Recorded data

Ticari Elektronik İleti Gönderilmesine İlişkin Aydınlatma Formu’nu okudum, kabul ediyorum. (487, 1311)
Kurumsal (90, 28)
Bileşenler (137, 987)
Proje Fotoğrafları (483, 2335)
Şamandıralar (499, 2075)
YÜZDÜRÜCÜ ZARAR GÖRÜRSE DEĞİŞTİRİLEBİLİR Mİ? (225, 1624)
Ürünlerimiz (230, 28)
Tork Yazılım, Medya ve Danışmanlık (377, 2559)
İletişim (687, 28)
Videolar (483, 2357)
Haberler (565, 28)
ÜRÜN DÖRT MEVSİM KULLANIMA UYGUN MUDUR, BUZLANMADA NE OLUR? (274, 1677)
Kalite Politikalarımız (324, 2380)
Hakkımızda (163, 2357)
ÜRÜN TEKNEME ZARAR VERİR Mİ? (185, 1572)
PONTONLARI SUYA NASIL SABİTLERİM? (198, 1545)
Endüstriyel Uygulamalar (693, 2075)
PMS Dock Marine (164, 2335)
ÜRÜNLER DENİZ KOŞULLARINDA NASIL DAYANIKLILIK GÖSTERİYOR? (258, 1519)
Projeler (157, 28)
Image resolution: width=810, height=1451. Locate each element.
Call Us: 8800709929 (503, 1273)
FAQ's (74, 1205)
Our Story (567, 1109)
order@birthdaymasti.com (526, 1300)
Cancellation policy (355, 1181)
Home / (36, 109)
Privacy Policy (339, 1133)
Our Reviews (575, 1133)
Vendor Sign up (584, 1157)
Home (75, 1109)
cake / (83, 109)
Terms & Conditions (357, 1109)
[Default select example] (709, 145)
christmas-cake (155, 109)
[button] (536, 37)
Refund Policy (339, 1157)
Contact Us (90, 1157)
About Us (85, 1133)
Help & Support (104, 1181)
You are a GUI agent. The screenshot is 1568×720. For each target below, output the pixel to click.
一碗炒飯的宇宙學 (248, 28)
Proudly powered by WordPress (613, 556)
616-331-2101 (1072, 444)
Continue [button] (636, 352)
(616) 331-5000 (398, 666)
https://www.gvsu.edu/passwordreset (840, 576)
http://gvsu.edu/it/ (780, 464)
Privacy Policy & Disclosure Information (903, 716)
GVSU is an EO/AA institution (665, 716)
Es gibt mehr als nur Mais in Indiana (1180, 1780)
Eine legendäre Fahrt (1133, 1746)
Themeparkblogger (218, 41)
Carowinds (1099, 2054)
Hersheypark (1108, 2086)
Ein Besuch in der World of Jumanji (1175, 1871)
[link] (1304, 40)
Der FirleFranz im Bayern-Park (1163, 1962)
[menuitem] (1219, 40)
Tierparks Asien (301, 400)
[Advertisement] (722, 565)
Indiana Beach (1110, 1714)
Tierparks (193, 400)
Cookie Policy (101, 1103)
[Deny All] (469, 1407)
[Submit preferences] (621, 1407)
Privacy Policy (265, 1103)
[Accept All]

WORK REQUIRED: Copy every line of the data above without changing anything.

THE SOLUTION:
Ticari Elektronik İleti Gönderilmesine İlişkin Aydınlatma Formu’nu okudum, kabul ediyorum. (487, 1311)
Kurumsal (90, 28)
Bileşenler (137, 987)
Proje Fotoğrafları (483, 2335)
Şamandıralar (499, 2075)
YÜZDÜRÜCÜ ZARAR GÖRÜRSE DEĞİŞTİRİLEBİLİR Mİ? (225, 1624)
Ürünlerimiz (230, 28)
Tork Yazılım, Medya ve Danışmanlık (377, 2559)
İletişim (687, 28)
Videolar (483, 2357)
Haberler (565, 28)
ÜRÜN DÖRT MEVSİM KULLANIMA UYGUN MUDUR, BUZLANMADA NE OLUR? (274, 1677)
Kalite Politikalarımız (324, 2380)
Hakkımızda (163, 2357)
ÜRÜN TEKNEME ZARAR VERİR Mİ? (185, 1572)
PONTONLARI SUYA NASIL SABİTLERİM? (198, 1545)
Endüstriyel Uygulamalar (693, 2075)
PMS Dock Marine (164, 2335)
ÜRÜNLER DENİZ KOŞULLARINDA NASIL DAYANIKLILIK GÖSTERİYOR? (258, 1519)
Projeler (157, 28)
Image resolution: width=810, height=1451. Locate each element.
Call Us: 8800709929 (503, 1273)
FAQ's (74, 1205)
Our Story (567, 1109)
order@birthdaymasti.com (526, 1300)
Cancellation policy (355, 1181)
Home / (36, 109)
Privacy Policy (339, 1133)
Our Reviews (575, 1133)
Vendor Sign up (584, 1157)
Home (75, 1109)
cake / (83, 109)
Terms & Conditions (357, 1109)
[Default select example] (709, 145)
christmas-cake (155, 109)
[button] (536, 37)
Refund Policy (339, 1157)
Contact Us (90, 1157)
About Us (85, 1133)
Help & Support (104, 1181)
You are a GUI agent. The screenshot is 1568×720. For each target below, output the pixel to click.
一碗炒飯的宇宙學 (248, 28)
Proudly powered by WordPress (613, 556)
616-331-2101 (1072, 444)
Continue [button] (636, 352)
(616) 331-5000 (398, 666)
https://www.gvsu.edu/passwordreset (840, 576)
http://gvsu.edu/it/ (780, 464)
Privacy Policy & Disclosure Information (903, 716)
GVSU is an EO/AA institution (665, 716)
Es gibt mehr als nur Mais in Indiana (1180, 1780)
Eine legendäre Fahrt (1133, 1746)
Themeparkblogger (218, 41)
Carowinds (1099, 2054)
Hersheypark (1108, 2086)
Ein Besuch in der World of Jumanji (1175, 1871)
[link] (1304, 40)
Der FirleFranz im Bayern-Park (1163, 1962)
[menuitem] (1219, 40)
Tierparks Asien (301, 400)
[Advertisement] (722, 565)
Indiana Beach (1110, 1714)
Tierparks (193, 400)
Cookie Policy (101, 1103)
[Deny All] (469, 1407)
[Submit preferences] (621, 1407)
Privacy Policy (265, 1103)
[Accept All]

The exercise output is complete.